Report on Georg Scheutz’s difference engine, 1855

Report on Georg Scheutz’s difference engine, 1855


Report on Georg Scheutz's difference engine, which produced the first tables calculated and printed by machinery, 1855



Country of manufacture

UK and Ireland

Categories: Bookshop, Scientific Books, Early Technology


SCHEUTZ, Georg. Report of a Committee appointed by the Council to examine the Calculating Machine of M. Scheutz, pp. 499-509 in Proceedings of the Royal Society, vol. 7, no. 15, June 21, 1855.

First edition, complete journal issue in original printed wrappers.

“Inspired in 1834 by Babbage’s work, Georg Scheutz (1785-1873) a Swedish printer, publisher, journalist, translator and inventor, set about building a difference engine of his own. . . . Georg, and his son Edvard (1822-1881) completed a working prototype in 1843. The device was built in a wooden frame and made largely by Edvard, a teenager at the start of the project. It operated with three orders of difference (compared to seven for Babbage’s Difference Engine No. 2) and produced the first tables calculated and printed by machinery. Two expanded versions fully engineered in metal were produced, one in Stockholm in 1853, the other in London in 1859. The fully engineered Stockholm engine came to England in 1854 where it went on display at the Royal Society” (Computer History Museum).
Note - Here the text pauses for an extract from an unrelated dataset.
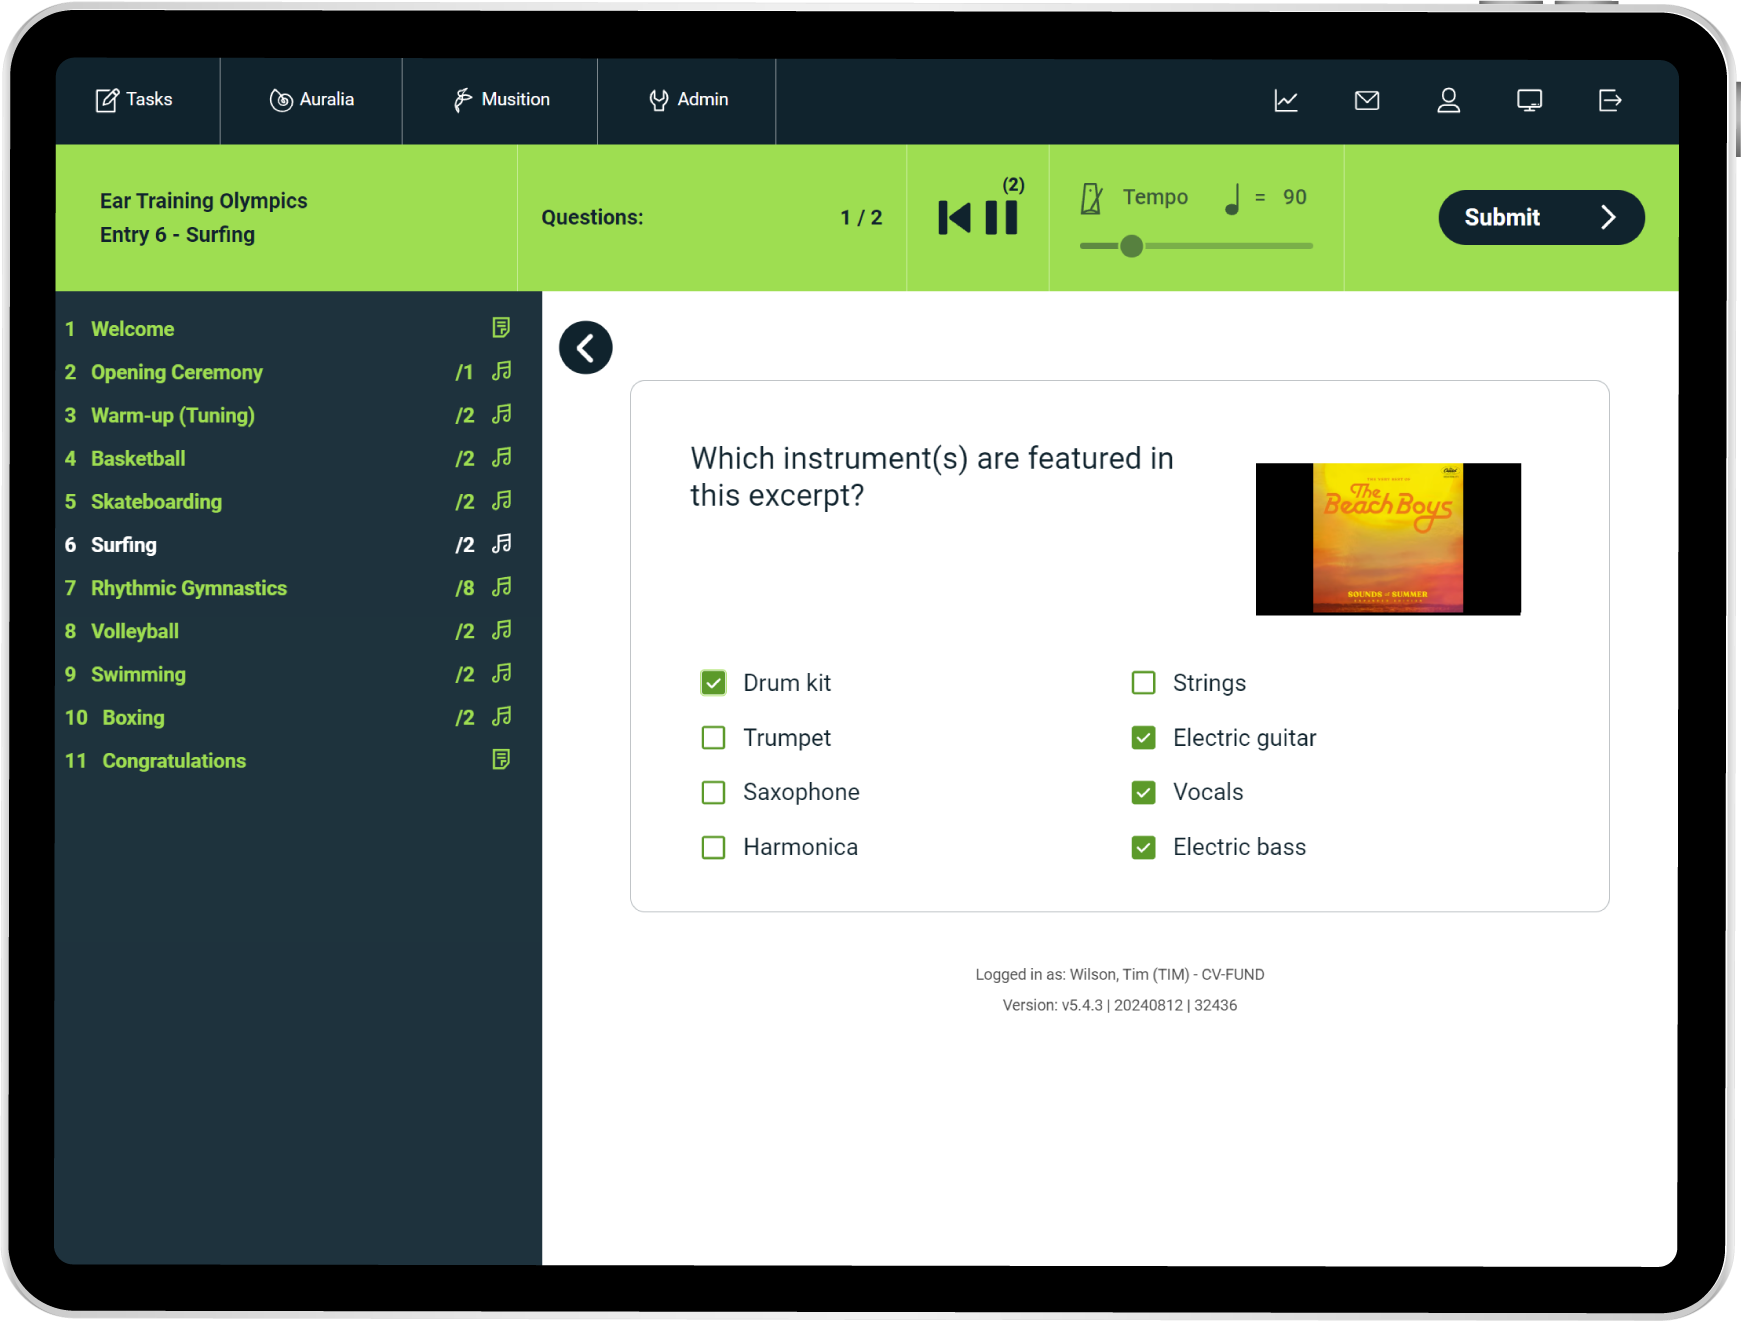Restart the audio excerpt from beginning
Image resolution: width=1741 pixels, height=1321 pixels.
tap(954, 217)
“For some time in 1855 the machine was set up in the quarters of the Royal Society at Somerset House. There, too, a committee appointed by the Council of the Royal Society to examine the machine had opportunity to study it closely. The committee consisted of the newly elected secretary of the Royal Society, the mathematician and physicist G. G. Stokes (1819-1903), as chairman; the crystallographer W. H. Miller (1801-1880); the physicist and inventor C. Wheatstone (1802-1875); and R. Willis (1800-1875), inventor, architectural archeologist, and professor of mechanics. The committee prepared a report which described the basic problem of tabulating the values of functions, noting Babbage’s origination of the concept of a difference engine, and briefly mentioning the analytical engine, before proceeding to outline the operation of the Scheutz machine. The reportnoted that although Scheutz had adopted Babbage’s suggestion of operating oppositely on odd and even differences, so these could be handled simultaneously, the mechanism of the Scheutz machine is different from Babbage’s. The report concluded that the close tabulation of functions that the machine carries out is usually required only in table computation and that the Scheutz machine could be useful in that context. Noting that the standard logarithmic and trigonometric tables had been computed a long time ago, the committee suggested with appropriate caution that it might be worthwhile to construct other tables, “could it be done with the ease and cheapness as would be afforded by the use of the machine”. The report finally noted that the machine would prove worthwhile even in reprinting old tables, because it could “calculate and print more quickly than a good compositor could set the type, and that without risk of error”. Stokes added an individual postscript to the published version of the report, noting Babbage’s suggestion, which had been communicated to him in the meantime, of using his engine when the last differences are not constant” (Merzbach, Georg Scheuts and the First Printing Calculator, p. 19).

“The machine was sold for £1000 to the Dudley Observatory in Albany, New York where it arrived in 1857. It appears to have languished largely unused and is now at the Smithsonian Institution. The second engine was used as intended for the production of the 1864 English Life Table by the General Register Office in London. But its contribution was slight. The machine was temperamental, lacking as it did Babbage’s security devices, and hoped-for economies did not materialize. This machine is on display at the Science Museum in London” (Computer History Museum).

8vo, pp. 491-522. Original printed wrappers (foxed, light vertical crease).